▶ Written request 1
Print the passage from the post on whether design is a machine between "Steam engine: Merlin" and "as a craftsman.", inclusive.
▶ Written request 2
Answer these questions using the post on whether design is a machine below.
(a) Who wrote the post titled "Design is a Machine"?
(b) According to the quoted passage, what is the most important aspect of the work in conceptual art?
(c) What style is named as part of the formulaic approaches to visual problems?
▶ Written request 3
List every question in the paragraph that directly follows the title of the post on whether design is a machine below.

▶ Extract to read
■ ■ ■ ■

Is Design A Machine?

Can design be reduced to formulaic solutions to a common set of problems? Can creativity be stripped from the process? Once you’ve chosen a design concept is the resulting finished design inevitable?

Steam engine: Merlin Centre of Social History

The questions come from a post by Kyle Meyer, entitled Design is a Machine that I recently read. Kyle’s post evolved from the work of Sol LeWitt, an artist I’m unfamiliar with who saw art as a machine rather than something creative. Kyle points to the following quote from Sol LeWitt at the start of his post.

In conceptual art the idea or concept is the most important aspect of the work. When an artist uses a conceptual form of art, it means that all of the planning and decisions are made beforehand and the execution is a perfunctory affair. The idea becomes a machine that makes the art. This kind of art is not theoretical or illustrative of theories; it is intuitive, it is involved with all types of mental processes and it is purposeless. It is usually free from the dependence on the skill of the artist as a craftsman.

While I think some aspects of design can and are reduced to the mechanical I don’t think it can be said to be a machine. I know I don’t want to see it that way or it would instantly lose all interest to me. But it’s not simply about what I want.

Quoting Kyle:

There are formulaic approaches to visual problems that often yield a solid result or act as a foundation for commonly-defined creativity (grids, typographic scales, everything that is The International Style).

■ ■ ■ ■

▶ Raw data
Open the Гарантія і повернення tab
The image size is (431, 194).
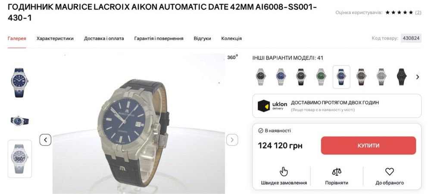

■ ■ ■ ■

▶ Expected answer 1
Steam engine: Merlin Centre of Social History

The questions come from a post by Kyle Meyer, entitled Design is a Machine that I recently read. Kyle’s post evolved from the work of Sol LeWitt, an artist I’m unfamiliar with who saw art as a machine rather than something creative. Kyle points to the following quote from Sol LeWitt at the start of his post.

In conceptual art the idea or concept is the most important aspect of the work. When an artist uses a conceptual form of art, it means that all of the planning and decisions are made beforehand and the execution is a perfunctory affair. The idea becomes a machine that makes the art. This kind of art is not theoretical or illustrative of theories; it is intuitive, it is involved with all types of mental processes and it is purposeless. It is usually free from the dependence on the skill of the artist as a craftsman.

▶ Expected answer 2
(a) Kyle Meyer
(b) The idea or concept
(c) The International Style

▶ Expected answer 3
- Can design be reduced to formulaic solutions to a common set of problems?
- Can creativity be stripped from the process?
- Once you’ve chosen a design concept is the resulting finished design inevitable?